Go to the line below containing "The height and width of the screenshot is (308, 493)." and print exactly from there through the line containing "Click the Activate OS license link", both included. Print nothing else.

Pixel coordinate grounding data
========================

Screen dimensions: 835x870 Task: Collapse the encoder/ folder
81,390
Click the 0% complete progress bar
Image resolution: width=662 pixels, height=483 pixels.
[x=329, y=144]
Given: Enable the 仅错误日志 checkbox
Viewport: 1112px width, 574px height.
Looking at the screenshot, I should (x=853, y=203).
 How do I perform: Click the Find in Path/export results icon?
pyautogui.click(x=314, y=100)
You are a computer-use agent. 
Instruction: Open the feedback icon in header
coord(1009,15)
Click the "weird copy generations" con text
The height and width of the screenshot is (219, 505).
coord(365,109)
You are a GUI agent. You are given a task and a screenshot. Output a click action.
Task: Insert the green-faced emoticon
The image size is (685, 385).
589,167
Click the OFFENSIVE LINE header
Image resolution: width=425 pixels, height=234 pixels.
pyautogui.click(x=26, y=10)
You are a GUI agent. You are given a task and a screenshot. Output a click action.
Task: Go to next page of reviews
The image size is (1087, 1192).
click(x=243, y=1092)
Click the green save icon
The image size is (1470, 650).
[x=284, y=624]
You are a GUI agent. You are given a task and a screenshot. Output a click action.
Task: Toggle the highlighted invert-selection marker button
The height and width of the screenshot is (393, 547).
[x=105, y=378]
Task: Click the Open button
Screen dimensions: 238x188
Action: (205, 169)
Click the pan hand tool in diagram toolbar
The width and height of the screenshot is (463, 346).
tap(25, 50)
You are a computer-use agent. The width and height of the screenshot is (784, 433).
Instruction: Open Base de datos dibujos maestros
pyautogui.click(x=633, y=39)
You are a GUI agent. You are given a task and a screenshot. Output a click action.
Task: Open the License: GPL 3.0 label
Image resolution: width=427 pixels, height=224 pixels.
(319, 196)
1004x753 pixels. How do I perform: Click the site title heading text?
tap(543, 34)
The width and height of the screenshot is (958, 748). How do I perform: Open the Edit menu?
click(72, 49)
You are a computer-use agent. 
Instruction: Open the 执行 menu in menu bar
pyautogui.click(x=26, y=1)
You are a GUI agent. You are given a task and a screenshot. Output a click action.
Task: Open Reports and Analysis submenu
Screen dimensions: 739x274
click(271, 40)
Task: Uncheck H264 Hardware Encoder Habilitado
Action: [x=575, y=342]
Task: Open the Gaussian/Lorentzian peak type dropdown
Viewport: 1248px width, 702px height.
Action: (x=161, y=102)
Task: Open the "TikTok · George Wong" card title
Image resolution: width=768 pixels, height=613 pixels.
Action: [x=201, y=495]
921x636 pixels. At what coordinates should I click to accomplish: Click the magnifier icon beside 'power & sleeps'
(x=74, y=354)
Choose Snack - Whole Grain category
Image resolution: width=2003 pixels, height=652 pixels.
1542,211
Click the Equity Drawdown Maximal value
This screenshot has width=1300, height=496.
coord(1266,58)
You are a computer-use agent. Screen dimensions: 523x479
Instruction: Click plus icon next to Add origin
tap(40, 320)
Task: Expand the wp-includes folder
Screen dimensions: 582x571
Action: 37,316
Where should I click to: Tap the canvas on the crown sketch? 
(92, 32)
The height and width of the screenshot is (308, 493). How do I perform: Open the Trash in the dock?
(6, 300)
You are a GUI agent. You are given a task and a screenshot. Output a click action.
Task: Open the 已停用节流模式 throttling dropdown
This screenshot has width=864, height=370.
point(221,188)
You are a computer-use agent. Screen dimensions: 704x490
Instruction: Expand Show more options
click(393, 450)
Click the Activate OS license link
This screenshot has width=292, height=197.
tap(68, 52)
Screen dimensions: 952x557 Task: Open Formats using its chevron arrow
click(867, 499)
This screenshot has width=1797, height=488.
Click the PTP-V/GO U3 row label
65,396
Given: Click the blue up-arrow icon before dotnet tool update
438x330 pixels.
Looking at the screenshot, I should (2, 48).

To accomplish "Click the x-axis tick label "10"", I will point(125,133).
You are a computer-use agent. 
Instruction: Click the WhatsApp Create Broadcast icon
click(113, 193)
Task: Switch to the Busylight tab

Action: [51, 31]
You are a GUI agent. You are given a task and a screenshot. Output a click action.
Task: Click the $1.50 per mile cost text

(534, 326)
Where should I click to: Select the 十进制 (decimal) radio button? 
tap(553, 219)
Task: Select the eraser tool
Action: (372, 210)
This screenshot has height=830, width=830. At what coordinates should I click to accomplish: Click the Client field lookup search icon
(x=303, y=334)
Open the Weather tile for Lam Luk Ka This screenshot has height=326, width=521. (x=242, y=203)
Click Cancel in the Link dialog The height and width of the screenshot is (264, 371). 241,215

========================

*Exercise response*
The height and width of the screenshot is (308, 493). How do I perform: Open the Trash in the dock?
(6, 300)
You are a GUI agent. You are given a task and a screenshot. Output a click action.
Task: Open the 已停用节流模式 throttling dropdown
This screenshot has width=864, height=370.
point(221,188)
You are a computer-use agent. Screen dimensions: 704x490
Instruction: Expand Show more options
click(393, 450)
Click the Activate OS license link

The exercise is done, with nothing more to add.